Joe – It’s not minor injuries we are talking about here.
It’s the major injuries, the TJS and the Stantons Elbows and the Casas Ribs.
Without question I do agree these are contributing factors:
1) Excessive weightlifting
2) Excessive pampering of pitchers
3) Excessive max velocity
4) Excessive spin rate
Funny that its 9 years later and this guy still has an axe to grind against preller. Worth noting that the guy the padres got back in that deal was also damaged goods and needed TJ soon after, but nobody talks about that part.
No surprise. Deliberate deception like that is a dog act.
Whatever happened to PLAYING the game? This is why today’s game turns me off. Why be a serious fan when this kind of stuff dominates baseball talk. Somebody hurt? Next man up.
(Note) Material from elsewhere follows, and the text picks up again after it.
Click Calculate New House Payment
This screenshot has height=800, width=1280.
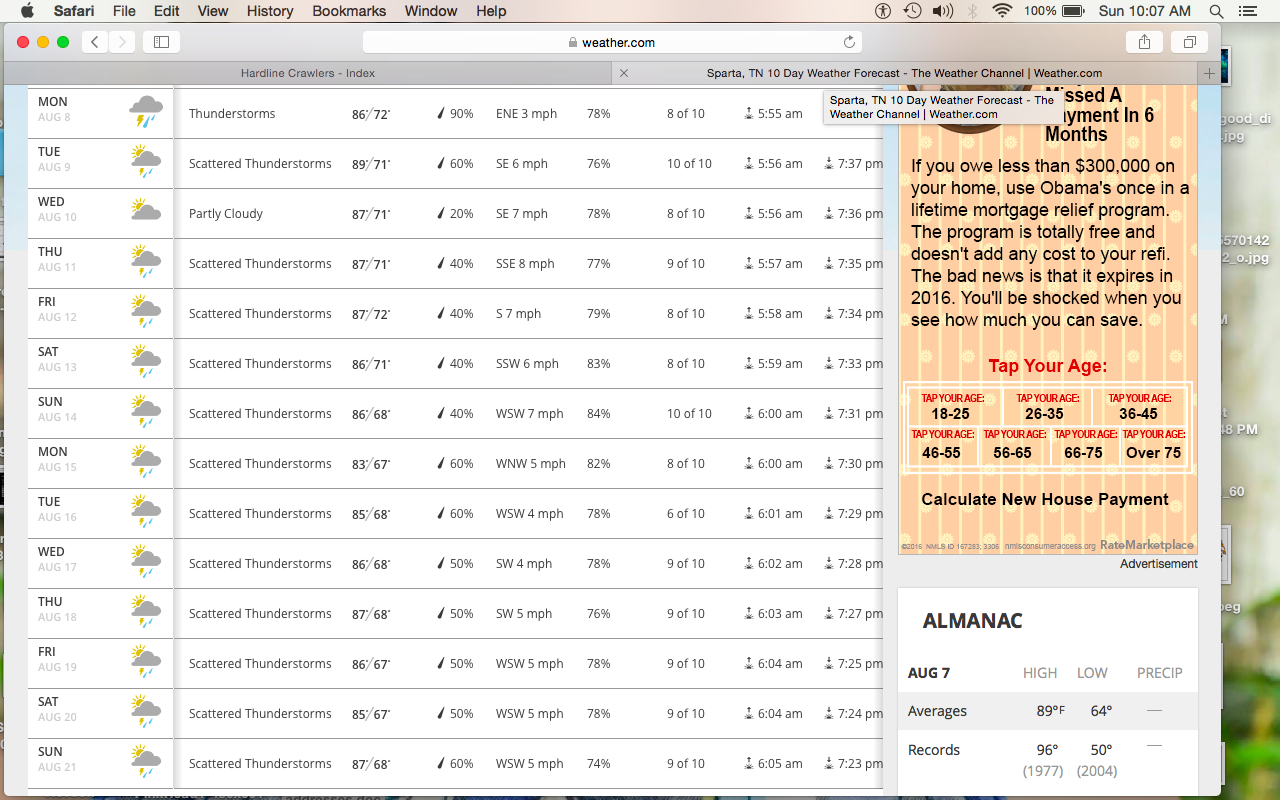pos(1044,499)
Play the damn game and keep these people who are more concerned with off the field junk ($$$)…away from me. Give me the box scores and let the sofa jockeys worry about the other stuff. (Yes I am an old -ucker)
You have the right to skip past articles like this if you don’t find the topic interesting. This page has much more to do with “off the field junk” than anything else, so maybe find another place to browse.
I would like to see a baseball world where salary for injured players does not count against the tax threshold. Injuries happen in this era, but because some teams have set financial limits, getting a second chance to buy a replacement player can help them.
As I understand it, the NFL partnered with GE in developing CTE diagnostic software for their MRI data. MLB might have to throw them some cash to work on an elbow system.
Very cool look behind the curtain at a process we don’t generally hear a lot about.
There’s also a lot of unknown data out there, particularly with draft signees. A kid might have only started a dozen games for his high school team, but how many innings in travel ball, all stars, etc? And how long were they?